You're Going to Get It Wrong (And That's Not the Whole Story)
Here is something nobody tells the people on the other side of chronic illness: this is hard for you too, and you're allowed to say so. Not louder than the person who's unwell. Not as a competition. Just… yes. This is also hard.
You watch someone you love navigate something you can't fix, and the helplessness of that is its own particular kind of exhausting. You Google things at midnight. You rearrange plans without being asked. You try to read the room… is today a day they want distraction, or quiet, or practical help, or just someone sitting nearby not making it weird? You get it wrong sometimes. You say the thing that lands badly. You push when they needed space, or give space when they needed you closer.
And then you feel guilty about getting it wrong, on top of everything else.
There are different ways to be on this side of it. Some of you are in the room, partners and housemates absorbing the day-to-day weight of it, learning a person's body almost as well as they know it themselves, carrying a kind of vigilance that doesn't really switch off. Some of you are further away, on the end of a phone, in another city, another country, loving someone hard across a distance and feeling the frustration of not being able to just do something. Some of you are friends, hovering carefully, not wanting to overstep, sending the occasional message and hoping it lands right, wondering if you're doing enough, worried that asking too often is its own kind of pressure.
All of you are trying. That matters more than you know.
Here's the thing about getting it wrong: the people you love who are unwell, they are not keeping score. They're not tallying your missteps against your good days. They know you don't have a roadmap for this. There isn't one. You are both figuring it out in real time, in the middle of something neither of you chose.
Getting it wrong occasionally is not evidence that you're a bad supporter. It's evidence that you're a human one.

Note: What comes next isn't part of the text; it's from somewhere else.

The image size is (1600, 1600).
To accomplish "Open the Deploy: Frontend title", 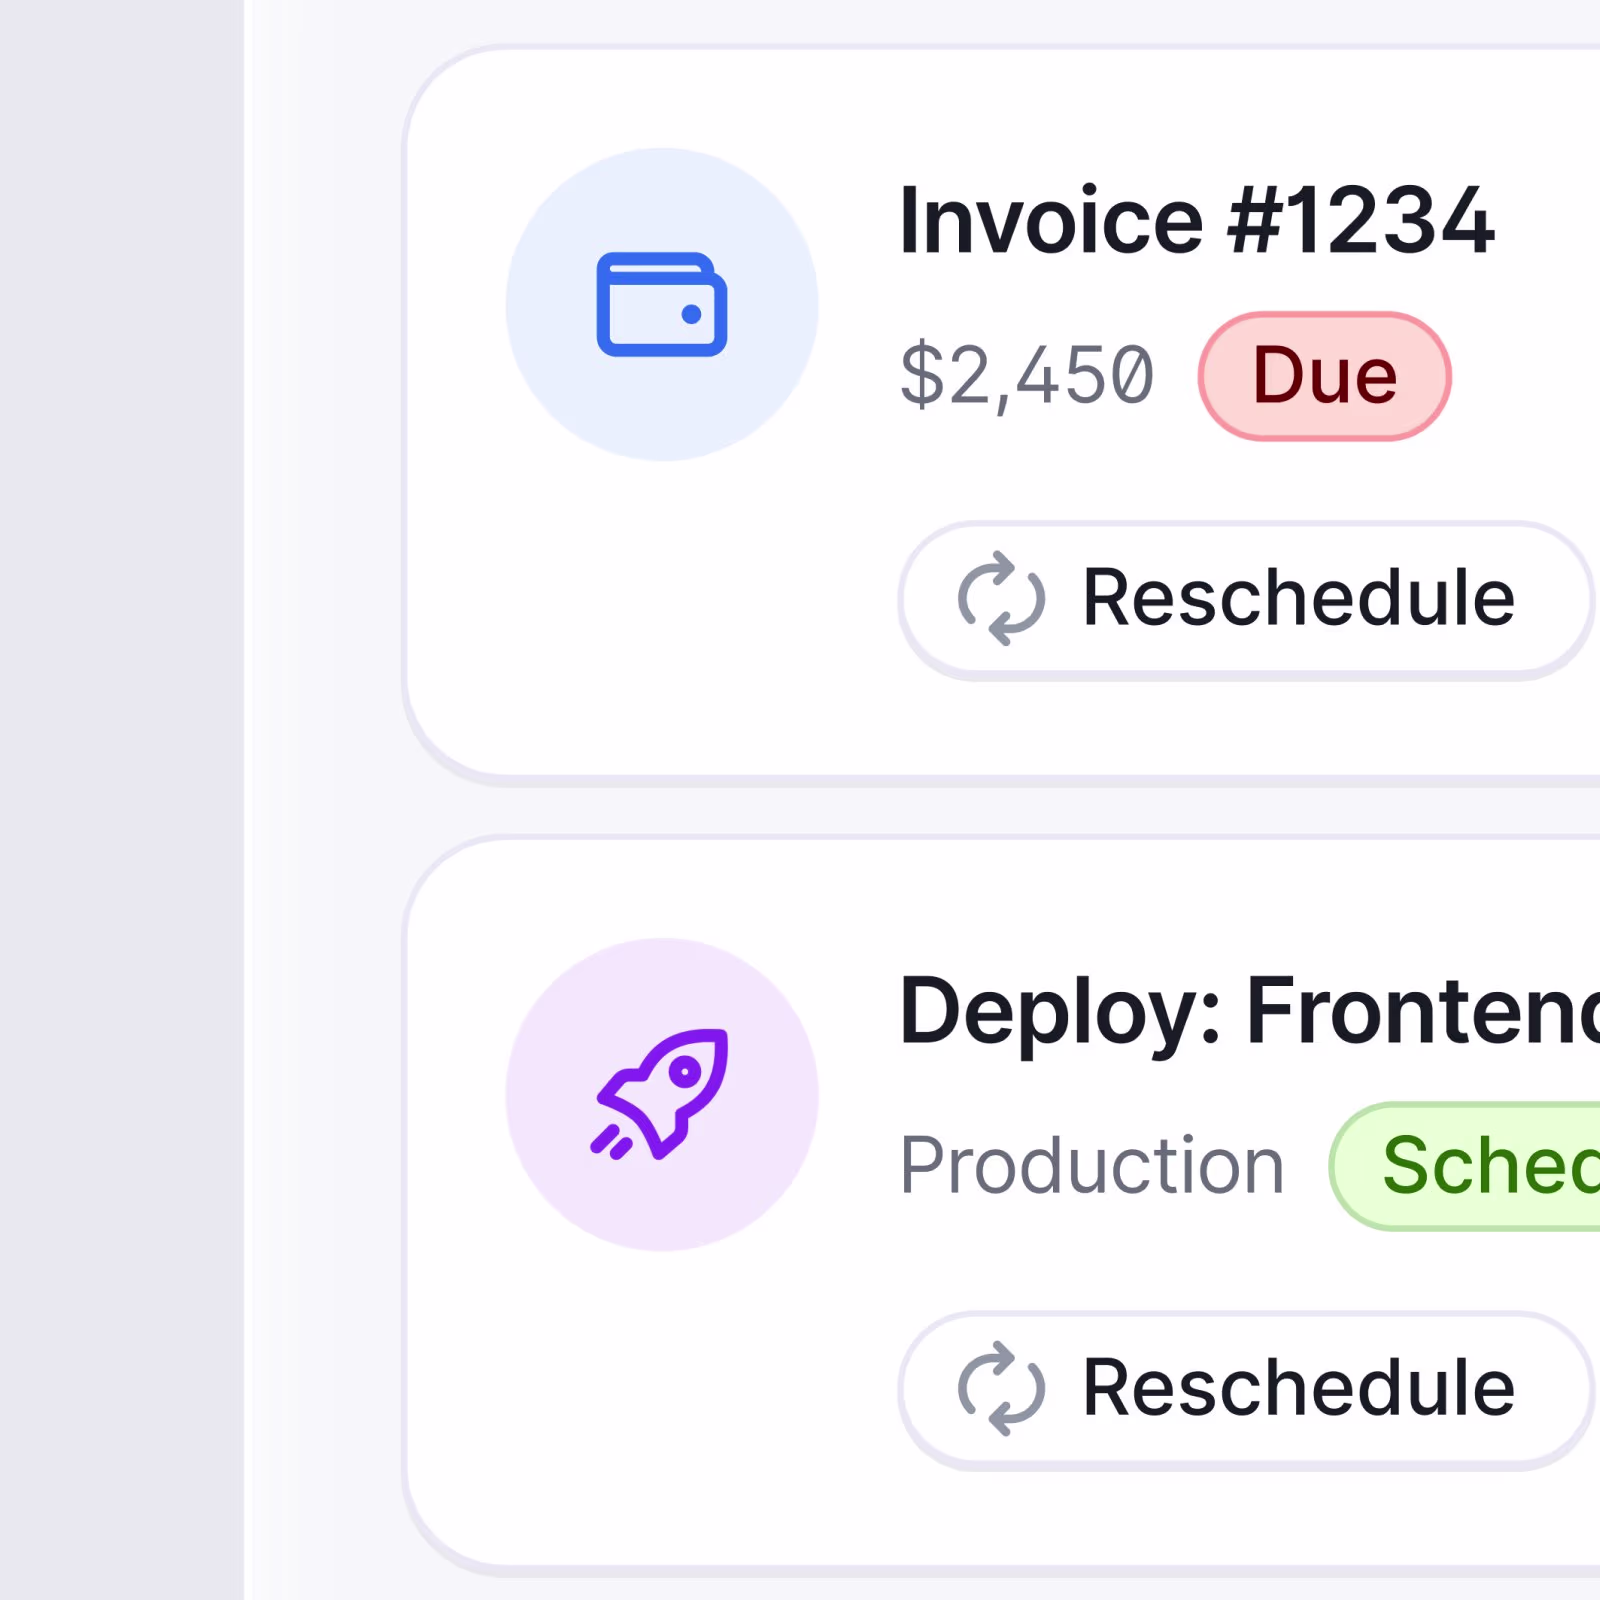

What actually helps, and this is different for everyone (which is part of what makes it so hard) is usually less about grand gestures and more about consistency. Showing up in small ways over a long time. Not disappearing when things get hard or boring or repetitive. Asking what would actually help right now instead of assuming. And sometimes, just being willing to sit in the uncertainty of not being able to fix it or the person you’re supporting actually not knowing what it is they need today.
You don't have to get it perfect. You just have to keep showing up.
That's enough. You're enough.
A few things worth knowing if you love someone with an invisible illness
"Let me know if you need anything" is kind but easy to ignore. Specific offers are easier to say yes to, can I drop food over, can I sit with you, do you want me to come to the appointment?
Their bad day is not a reflection of how much your support means. Sometimes it's just a bad day.
It's okay to tell them you're finding it hard too, gently, at the right moment. Pretending you're fine when you're not creates distance.
Distance is not the same as absence. If you're far away, you can still matter enormously.
You are allowed to have needs. Supporting someone well long-term means you also have to not run yourself into the ground.
Getting it wrong and trying again is the whole job. Nobody does this perfectly.